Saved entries
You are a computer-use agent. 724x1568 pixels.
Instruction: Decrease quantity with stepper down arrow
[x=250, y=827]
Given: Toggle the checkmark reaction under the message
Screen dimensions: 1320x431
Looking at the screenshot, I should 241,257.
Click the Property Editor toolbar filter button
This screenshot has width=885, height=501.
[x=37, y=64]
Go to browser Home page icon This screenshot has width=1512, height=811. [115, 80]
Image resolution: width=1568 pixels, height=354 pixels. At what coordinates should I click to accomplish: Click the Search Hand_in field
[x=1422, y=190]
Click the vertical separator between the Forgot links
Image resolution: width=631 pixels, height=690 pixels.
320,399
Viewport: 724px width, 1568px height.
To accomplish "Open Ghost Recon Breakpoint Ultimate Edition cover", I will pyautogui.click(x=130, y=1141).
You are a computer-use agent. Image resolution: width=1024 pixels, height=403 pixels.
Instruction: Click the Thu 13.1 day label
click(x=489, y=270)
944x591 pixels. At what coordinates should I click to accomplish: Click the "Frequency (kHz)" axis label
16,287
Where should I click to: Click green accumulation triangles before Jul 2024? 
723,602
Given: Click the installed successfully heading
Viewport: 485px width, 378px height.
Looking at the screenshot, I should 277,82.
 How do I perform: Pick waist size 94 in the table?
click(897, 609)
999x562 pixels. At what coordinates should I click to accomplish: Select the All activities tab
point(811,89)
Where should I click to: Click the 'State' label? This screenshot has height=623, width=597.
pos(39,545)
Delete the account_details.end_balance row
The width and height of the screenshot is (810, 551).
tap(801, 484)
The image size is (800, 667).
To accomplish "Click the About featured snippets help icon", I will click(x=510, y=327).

WHAT THIS TASK INVOLVES ->
Write each line of the data down again exactly as it reads.

SOLUTION TO THIS TASK ->
You are a computer-use agent. 724x1568 pixels.
Instruction: Decrease quantity with stepper down arrow
[x=250, y=827]
Given: Toggle the checkmark reaction under the message
Screen dimensions: 1320x431
Looking at the screenshot, I should 241,257.
Click the Property Editor toolbar filter button
This screenshot has width=885, height=501.
[x=37, y=64]
Go to browser Home page icon This screenshot has width=1512, height=811. [115, 80]
Image resolution: width=1568 pixels, height=354 pixels. At what coordinates should I click to accomplish: Click the Search Hand_in field
[x=1422, y=190]
Click the vertical separator between the Forgot links
Image resolution: width=631 pixels, height=690 pixels.
320,399
Viewport: 724px width, 1568px height.
To accomplish "Open Ghost Recon Breakpoint Ultimate Edition cover", I will pyautogui.click(x=130, y=1141).
You are a computer-use agent. Image resolution: width=1024 pixels, height=403 pixels.
Instruction: Click the Thu 13.1 day label
click(x=489, y=270)
944x591 pixels. At what coordinates should I click to accomplish: Click the "Frequency (kHz)" axis label
16,287
Where should I click to: Click green accumulation triangles before Jul 2024? 
723,602
Given: Click the installed successfully heading
Viewport: 485px width, 378px height.
Looking at the screenshot, I should 277,82.
 How do I perform: Pick waist size 94 in the table?
click(897, 609)
999x562 pixels. At what coordinates should I click to accomplish: Select the All activities tab
point(811,89)
Where should I click to: Click the 'State' label? This screenshot has height=623, width=597.
pos(39,545)
Delete the account_details.end_balance row
The width and height of the screenshot is (810, 551).
tap(801, 484)
The image size is (800, 667).
To accomplish "Click the About featured snippets help icon", I will click(x=510, y=327).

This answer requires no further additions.